A doorway leads to a priest's chamber over the porch, sometimes incorrectly spoken of as the Cappers' Chapel. It is still used for the annual meeting of the Company, but is inaccessible to the public.

The next chapel eastwards is St. Thomas', belonging until 1629 to the Cappers' and Feltmakers' Company. In 1531 they were associated in its maintenance with the Woollen Cardmakers who had founded it in 1467 and had after declined in importance. Leland, as we have seen records also the decay of the Cappers' industry. A large eighteenth-century monument conceals the original doorway from the porch. The eastern part of the south aisle as far as the screen formed another chapel as the dilapidated piscina in the south wall shows. The organ is now placed in the first bay of the chancel aisle, the whole aisle having once formed the Mercers' Chapel.

THE SWILLINGTON TOMB.[ToList]

Where the altar once stood are now steps descending to the sacristies. On the right of the window is the statue of St. Michael brought hither from the tower (p. 32). The finely carved corbel on which it stands was discovered among rubbish in the recess below. Three altar tombs now stand against the south wall. The eastern has the recumbent effigies of Elizabeth Swillington and her two husbands. The inscription (translated) runs: "Pray for the soul of Elizabeth Swillington, widow, late the wife of Ralph Swillington, Attorney General of our Lord King Henry VIII, Recorder of the city of Coventry, formerly the wife of Thomas Essex Esq: which said Elizabeth died A.D. 15..." She died after 1543. The side and ends have arcaded panelling containing shields of arms.
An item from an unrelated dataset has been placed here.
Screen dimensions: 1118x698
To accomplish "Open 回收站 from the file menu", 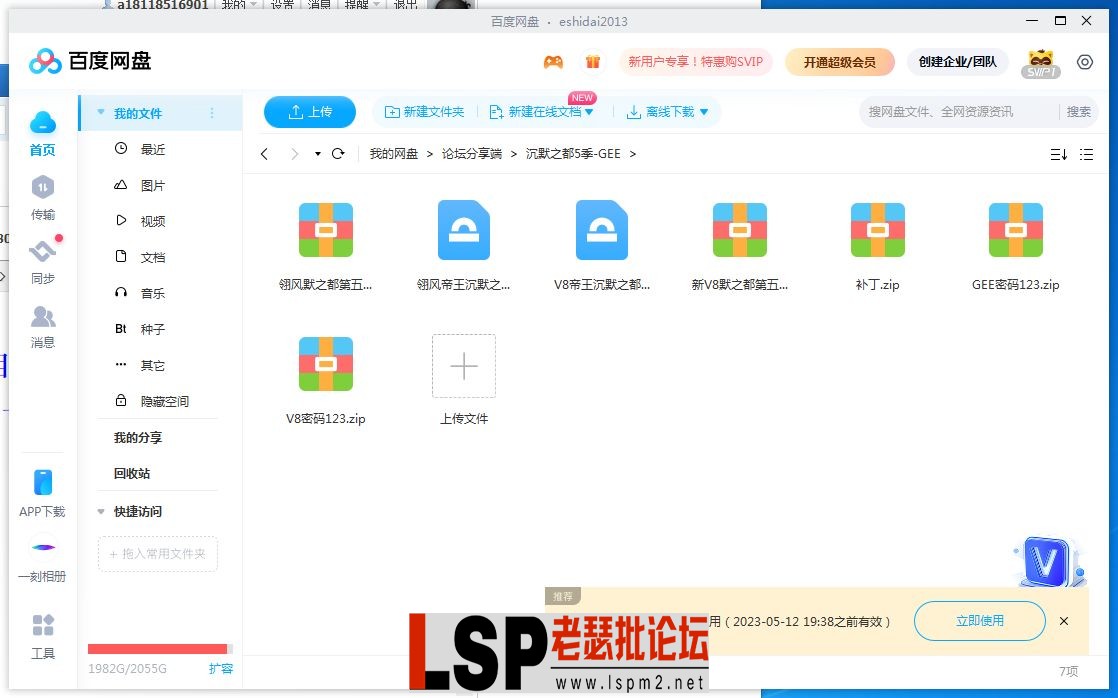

At the west end is a realistic representation of the Five Wounds. The effigy of Thomas Essex is in armour, that of the Recorder in official robe and chain. The head of each rests on a helmet, and the lady wears the "pedimental" headdress of Tudor fashion. The arcading is purely Renaissance in detail though the general treatment is mediæval. The figures are in dignified repose, wholly free from the later affectations of the Elizabethan school yet evidently individual portraits. The second tomb dates from 1640. The top is far too heavy for the little Ionic pilasters below.

The third, traditionally called Wade's tomb, probably belongs to John Wayd, a Mercer, who lived in Coventry in 1557, but no inscription remains.

There are seven shields of arms on the side, nearly all defaced, a motto "Ryen saunce travayle," and nine images in low relief which present quaint studies of early sixteenth-century costume.

The matrices of brasses are still visible in several parts of the church. Sir James Harrington, writing in the reign of James I, tells a curious story of their loss:

The pavement of Coventry church is almost all tombstones, and some very ancient, but there came in a zealous fellow with a counterfeit commission, that for avoiding superstition, hath not left one pennyworth nor penny breadth of brass upon all the tombs, of all the inscriptions, which had been many and costly.